▶ [STATED GOAL] Rewrite the part of the data that opens with the line containing "Open the gear settings dropdown in toolbar" and closes at the end of the data, replacing every occurrence of "screenshot" with "image" and changing nothing else. Leave the pictures out.

▶ [RECORDS FOR THE TASK]
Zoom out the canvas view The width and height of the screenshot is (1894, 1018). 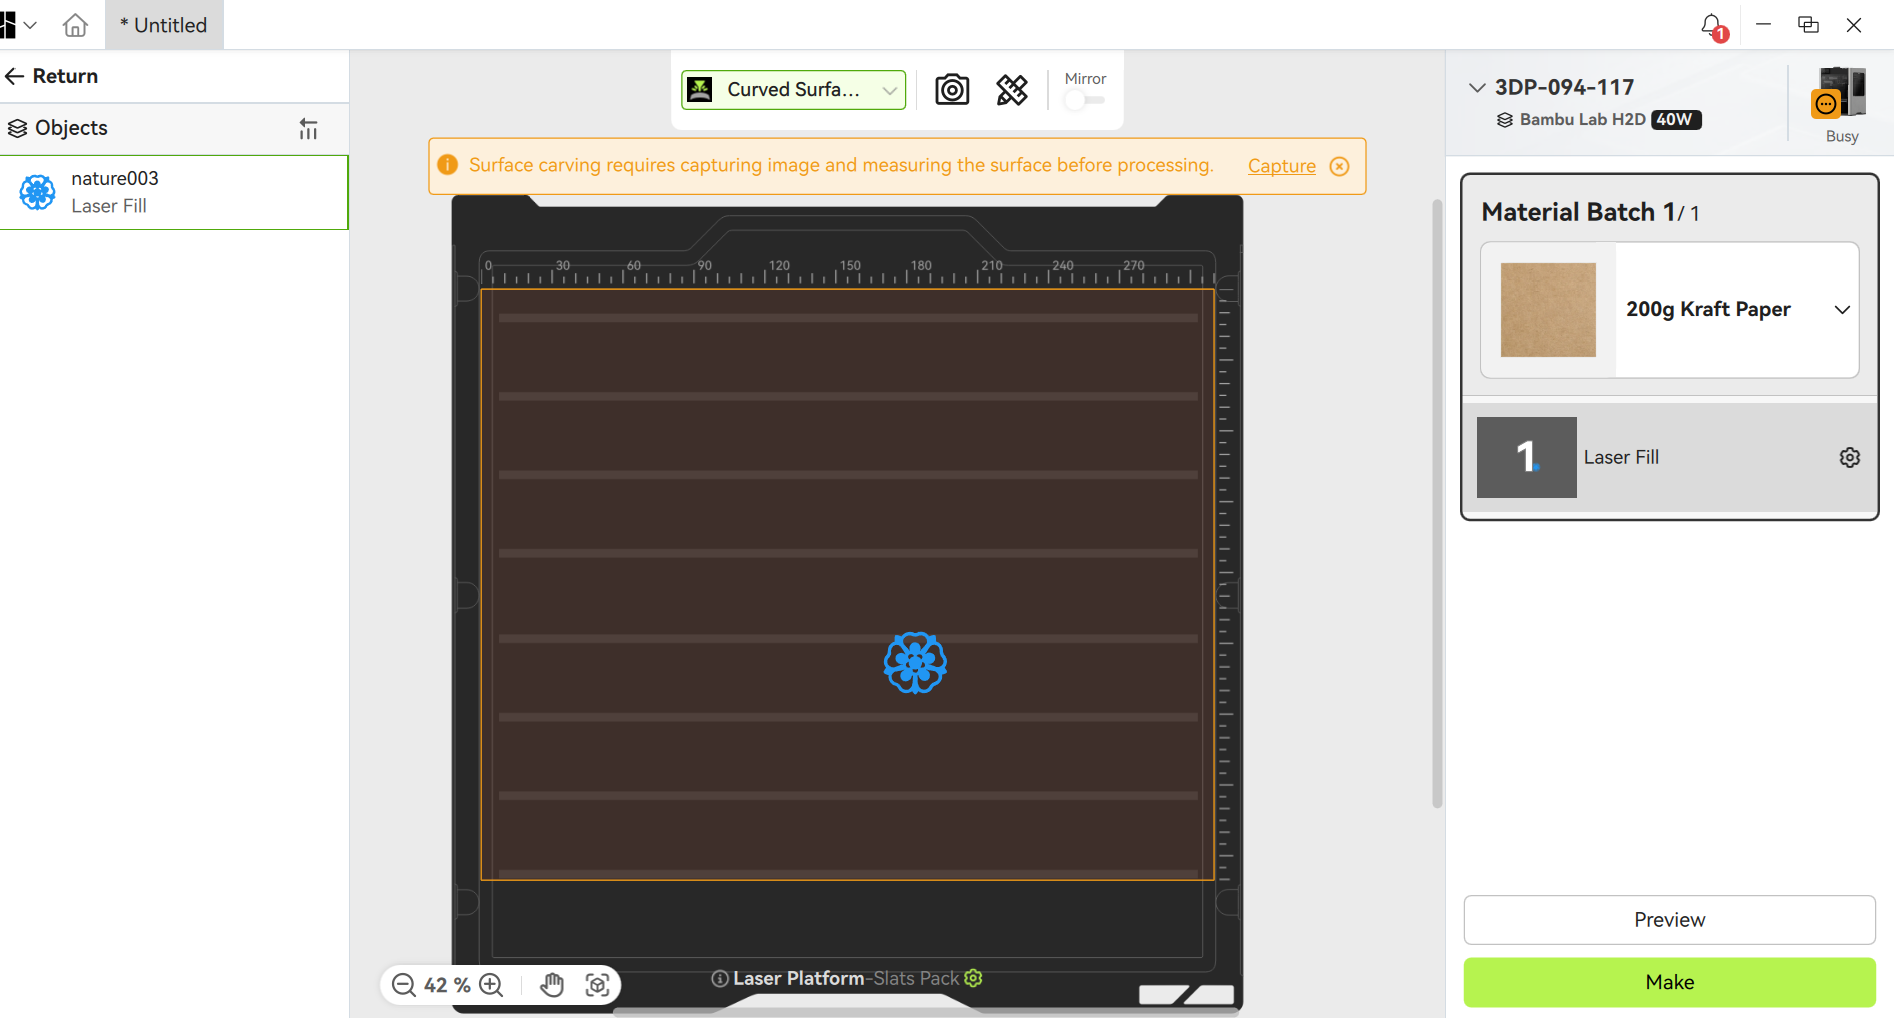tap(404, 985)
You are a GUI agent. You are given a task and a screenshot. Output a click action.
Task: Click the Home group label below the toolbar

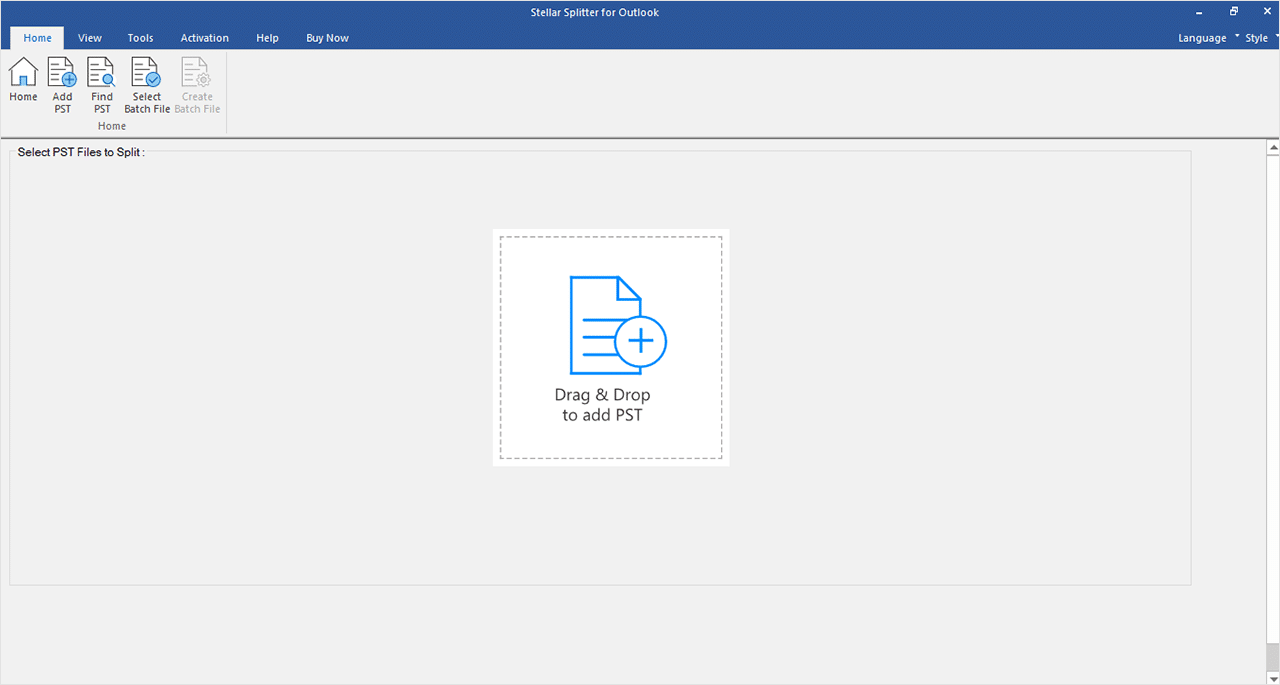[111, 126]
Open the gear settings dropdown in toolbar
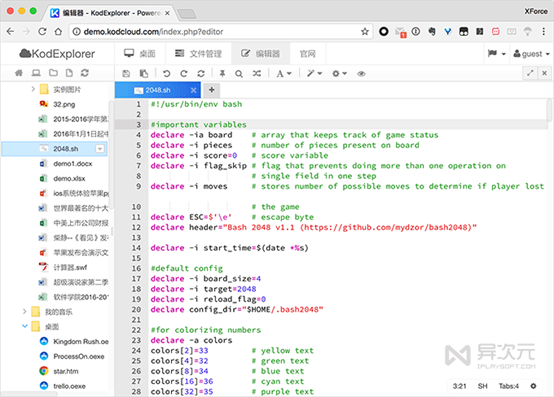Screen dimensions: 554x397 point(339,73)
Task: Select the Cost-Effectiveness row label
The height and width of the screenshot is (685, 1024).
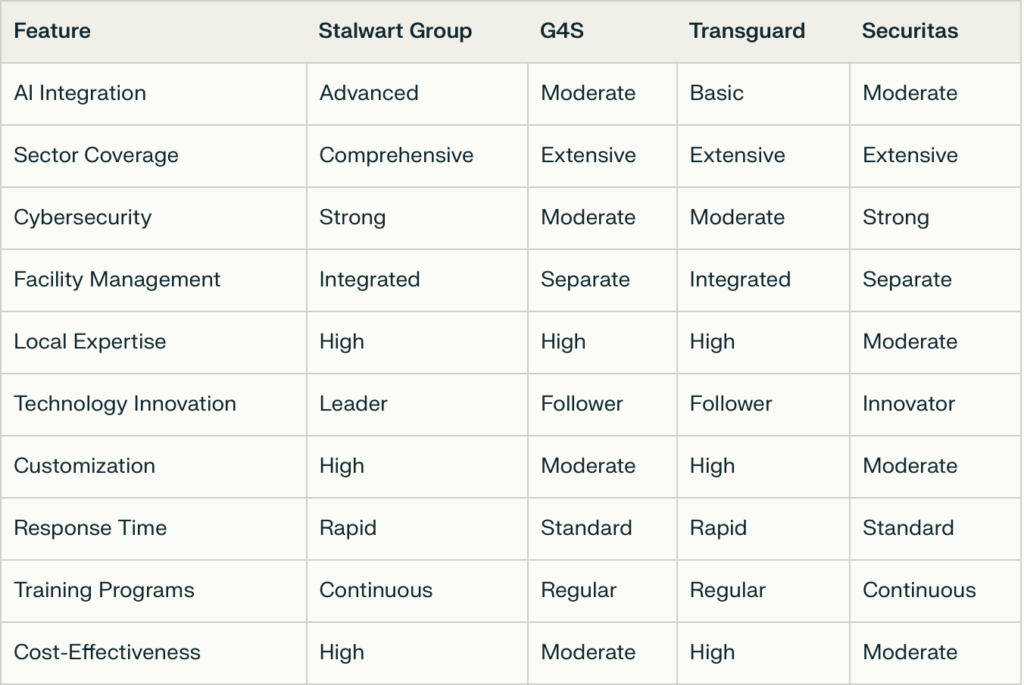Action: pyautogui.click(x=107, y=652)
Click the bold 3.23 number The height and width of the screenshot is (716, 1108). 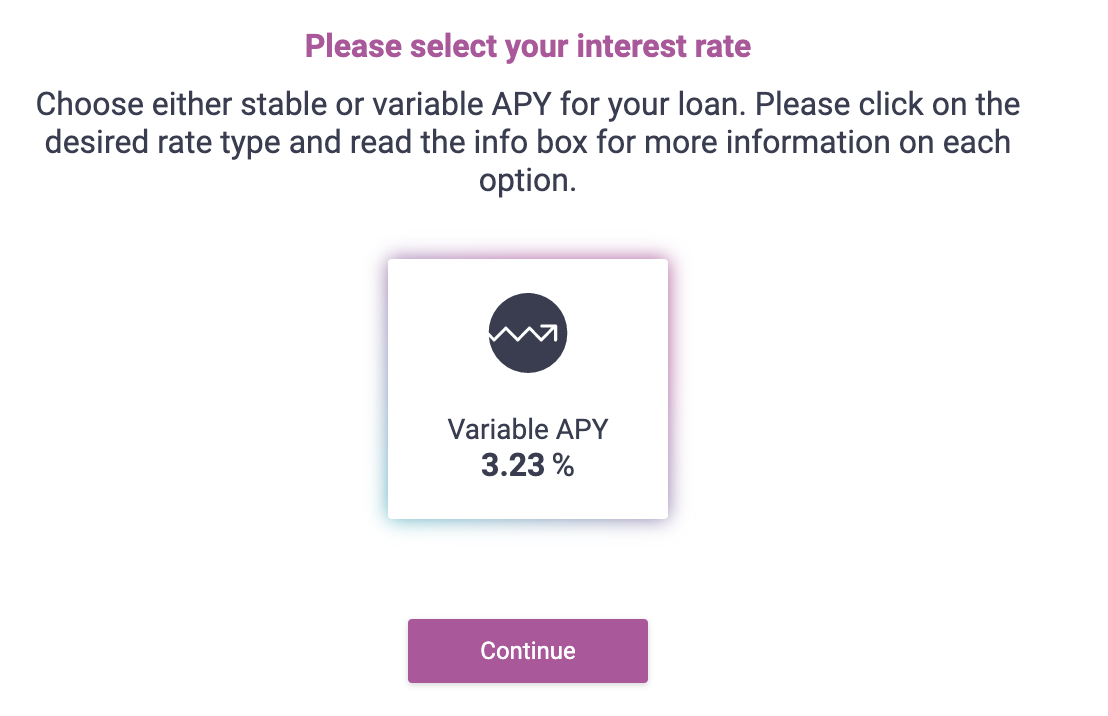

▶ [PROBLEM SOLUTION]
Open the gear settings dropdown in toolbar
Screen dimensions: 554x397 point(339,73)
Task: Select the Cost-Effectiveness row label
The height and width of the image is (685, 1024).
Action: pyautogui.click(x=107, y=652)
Click the bold 3.23 number The height and width of the image is (716, 1108). 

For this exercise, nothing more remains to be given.